Any slowdown in the growth rate in the US is forecast to be balanced geographically, by faster growth in the UK, Western Continental Europe, from admittedly low levels, and faster growth in Asia Pacific, Latin America, Africa and the Middle East and Central and Eastern Europe. Functionally, any slowdown in traditional media spending, is similarly forecast to be covered by increasing digital spending and, in our case, by continued growth in media investment management.
Whilst it is too early to predict the impact of the recent vicious correction in the world's equity markets on consumer and corporate behaviour (there have been no resultant cuts to date), these forecasts and significant recent very successful new business activity are encouraging signs, despite stock market pessimism – pessimism which is much greater in our sector in Western Europe than in the US, reflecting the better performance of American-based media owners, particularly American-based television media owners, to date. There does seem to be a dissonance or disconnect between the macro picture as defined by the stock markets and the micro picture as defined by individual company results, which have continued to be generally better than expectations into the second quarter. It is true, however, that markets look to the future, often a year or so in advance, and are rarely wrong.

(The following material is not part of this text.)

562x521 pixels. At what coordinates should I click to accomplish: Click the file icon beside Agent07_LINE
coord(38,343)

2009 was, as you know, a brutal year, when following that fateful Lehman weekend in September 2008, many clients thought the financial world might come to an end and focused relentlessly and, even ruthlessly, on cutting costs and on liquidity.

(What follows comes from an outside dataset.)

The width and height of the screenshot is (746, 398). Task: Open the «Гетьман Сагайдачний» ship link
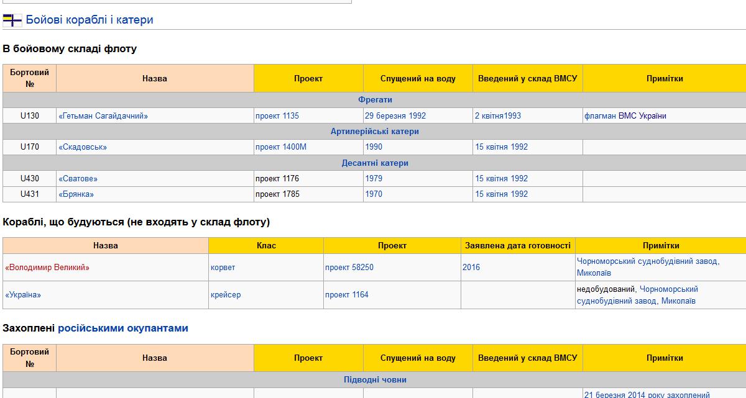[103, 116]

The mini-quadrennial year of 2010 saw a very significant recovery, particularly in the US and in traditional media, as clients realised that the world had not actually come to an end. The US and traditional media bit back. Categories that had cut spending severely, like autos, financial services and retail, amongst others, returned to spending. Excess traditional media inventory resulted in lowered prices and made traditional media more attractive absolutely to advertisers and relatively to new media. The Winter Olympics in Vancouver, the World Cup in South Africa, the Shanghai World Expo and the US Congressional mid-term elections, all stimulated the level of spending and reinforced any element of dead-cat bounce generated by the massive fiscal and monetary stimulus post-Lehman. Finally, and probably most significantly, boardroom fear may have encouraged chairmen, CEOs and non-executive directors to rein in fixed capital spending and focus more on brand spending to maintain or increase market share. Why increase fixed costs in uncertain times, when you can increase or maintain sales by increasing variable marketing expenditures – even if we think marketing spending should be a more fixed investment, not a variable cost? Currently, as a result of this conservatism, Western-based companies may have as much as $2 trillion sitting on relatively unleveraged balance sheets and we have had a relatively jobless recovery.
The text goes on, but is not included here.